Stranger Things is a bona fide mega-hit for Netflix. And with the recent release of its third season—which follows a group of middle schoolers in the tiny fictional town of Hawkins, Indiana, as they fight world-threatening monsters in the mid '80s—this intense, at times horrific, TV-14 drama is once again water-cooler fodder from coast to coast.
With that universal popularity in mind, it only makes sense, then, that someone has now created a retro-feeling game to tap into the same nostalgic vein that propels the retro-feeling show. So what does the T-rated Stranger Things 3: The Game have in store for fans who just can't get enough of this creepily compelling franchise?
A Retro Romp, NES Style
First of all, the game plays out in something of an 8- to 16-bit graphics style—exactly the sort of vibe you'd have expected from a Nintendo Entertainment System game back in the mid '80s to early'90s. It's an old-school look that definitely mirrors the show's timeline. (And the throw-back graphics also keep the goopiness of monster mashing and baddy bashing to a pixelated minimum.)
The action here follows Stranger Things' third season storyline pretty closely, too. Diabolical Soviet thugs and scientists seek access to monsters from another dimension, as well as a boss-like beastie dubbed the Mind Flayer, an entity that's far more potent than the power-hungry humans expect. But the story's gaggle of outcast adolescents and a few hapless adults hope to stop the Flayer from taking over their minds, their town and maybe even all of mankind.
Of course, the game doesn't mimic the show beat-for-beat. This is a game, and not just a story, after all. So although gamers play as the show's main characters and walk through the same general plotline, the missions here (single-player or local co-op) mostly feature a mixture of lots of beat em’ up gameplay, some go-fetch quests and a number of step-on-a-switch type puzzles.
Swing Away, Mikey
ST3 features 12 unlockable characters who fight in tag-team pairs through eight chapters. Each has his or her own main attack, special ability, etc. Mike, for instance, swings a pretty mean baseball bat, while his pal Lucas has a long range slingshot and Dustin can poison foes with his spray can of deodorant. On the special ability side, Dustin is good at hacking electronic locks, Lucas can get his friends past rocky blockades, and Lucas' little sis, Erica, can crawl through small passageways, etc.

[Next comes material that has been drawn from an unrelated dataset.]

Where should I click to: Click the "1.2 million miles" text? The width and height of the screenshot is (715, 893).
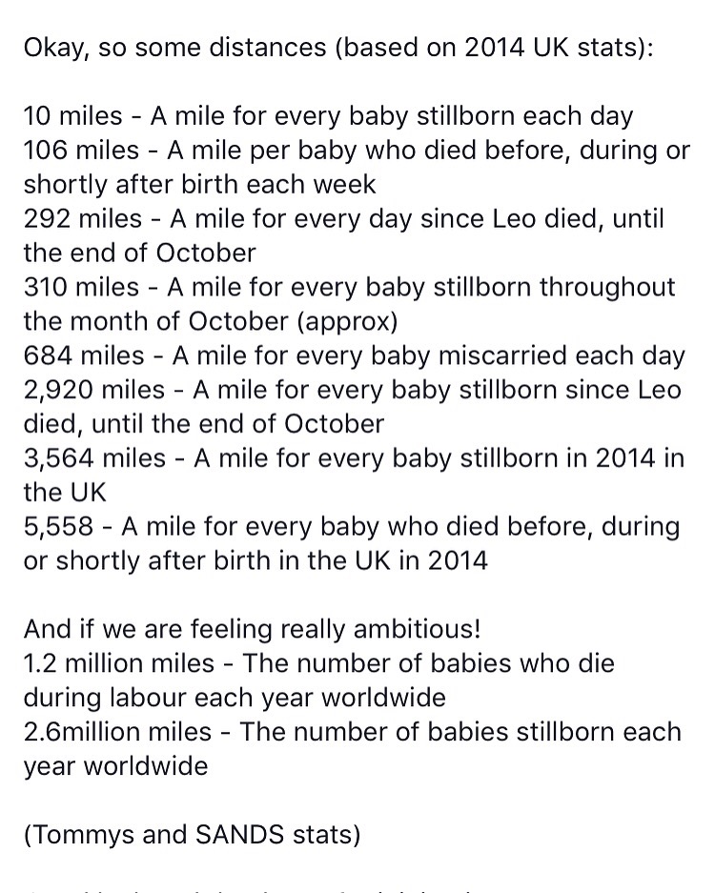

Exploding rats and Russian goons are a big part of the Netflix show, and they're the main bashable foes here, too, along with zombie-like Mind Flayer pawns, mad scientists and some inter-dimensional beasties. The playable characters also have access to items (both purchased and crafted) that offer stat boosts to their life and pummeling abilities. Not surprisingly for a game like this one, its difficulty keeps ramping up from level to level.
Is the game fun? Well, yeah, it is for the most part. But there are a few minor drawbacks: The repeated thumping of scores and scores of often unexplained enemies—who fall over and fade away, sometimes leaving items in their wake—can get a bit old. And the quests themselves can sometimes feel like a grind, too. Thankfully, as I mentioned above, the title's 16-bit action is far less messy than the show it's based upon.
In addition, the game's language (all printed out, with no spoken dialogue at all) is limited to some minor name-calling with uses of "dingus," "dweeb," "scumbag" and the like. And the adolescent make out sessions and adult salaciousness of the TV show are only winked at in the missions and printed dialogue, here.
By the end of the roughly eleven hours of retro gameplay and story questing, you end up with a pretty decent, old-school, sci-fi adventure that packs plenty of nostalgic charm. Of course, if this quirky dose of button-crunching and monster-besting ends up motivating kids to watch the much more profane and messy Netflix show itself … well, that's another bucket of squirming rat guts altogether.